Braiding is an algorithm.
Coding is an algorithm.
Fabrication is an algorithm.
This stop pushed me to rethink originality. If a machine assists in generating form, does that make the work less authentic? Or is authenticity rooted in intention, context, and relationship rather than in the absence of technology? These questions feel especially relevant as I consider how math, culture, and fabrication tools might coexist in my own work.
What This Work Offers Me
Nick Sayers’ work expands my understanding of math–art
connections by demonstrating that mathematics is not merely symbolic; it is
structural, spatial, relational, and embodied. His projects make visible the
mathematical thinking embedded within artistic creation. They show that math
can be discovered through form, movement, and fabrication rather than solely
through calculation.
As a math and science educator, his work challenges me to broaden what counts as mathematical fluency. It encourages me to honour spatial and relational thinkers and to use tools such as fabrication devices not as replacements for thinking, but as extensions of it. Most importantly, it reinforces the importance of curiosity. Throughout the video, he did not present himself as someone who had mastered disciplines; he presented himself as someone exploring them. That disposition is one I want students to see and inhabit.
Questions for Nick Sayers
1.
Do you see yourself primarily as an artist, engineer,
mathematician, or something else entirely?
2.
Do your projects begin with a mathematical idea, or
with a question about the world?
3.
Has working with machines changed your understanding
of originality?
4.
How do you respond to those who suggest that
math-based art is less expressive?
5.
When did you begin to see yourself as capable in
mathematics, even if not in numerical ways?
I had similar thoughts this week about how we have narrowed the definition of math to numbers and manipulation of numbers. Nick certainly has a deep understanding of spatial relationships and ratios. It makes me wonder how can we as math educators acknowledge and honor other ways of representing understanding? In British Columbia there is actually a lot of space for this in the curriculum.
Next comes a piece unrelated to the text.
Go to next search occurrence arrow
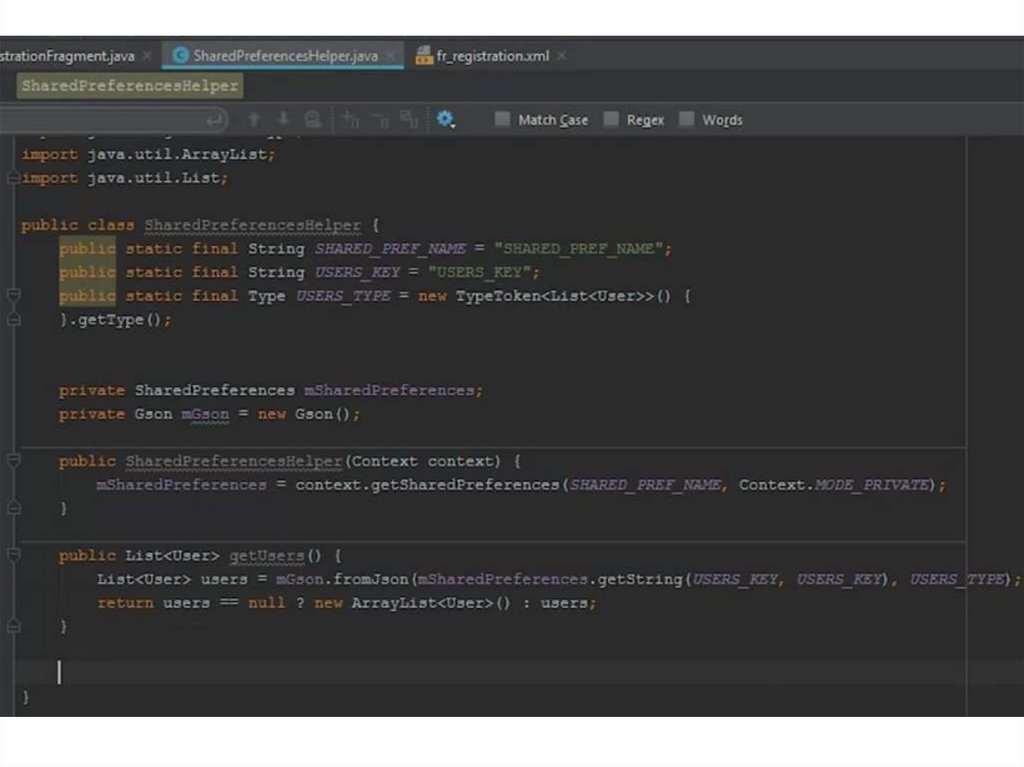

Representations can be "concrete, pictorial, or symbolic" and visualizations can be "graphical relationships, concrete materials, diagrams, or drawings". It is nice that there is so much space and possibility, but it is also daunting to consider the practicalities of assessment. The numbers and algebraic manipulations are manageable and reliable ways to assess a class of 30 students.
ReplyDelete“Yet culturally, we often collapse ‘math’ into ‘numbers’… Have we defined mathematical identity too narrowly?”
ReplyDeleteThis is a very common assumption. Many people view math as working with numbers, but actually, there are so many different aspects of math. As you said, many people don’t think of themselves as math people because they are not number-dominant. I guess one of the reasons is that in our education system, especially in math classes, we focus too much on numbers and calculations and forget that there are so many more things we can do with math. This makes me reflect on the reading I read this week, “What can we say about ‘math/art’”. In the reading, the author emphasized that many people are afraid of doing art because they think their work may not fit into the artistic standard. At the same time, math is facing the same problem.
To answer your first question: Do you see yourself primarily as an artist, engineer, mathematician, or something else entirely?
Originally, I would say mathematician without a doubt, because I studied math and teach math. However, now I started to ponder since I don’t think we need to fit into a certain role. Like Nick Sayers is doing math and art at the same time. He does not fit into the conventional view of a mathematician or artist. Thus, we shouldn’t limit ourselves and restrict ourselves from trying something innovative.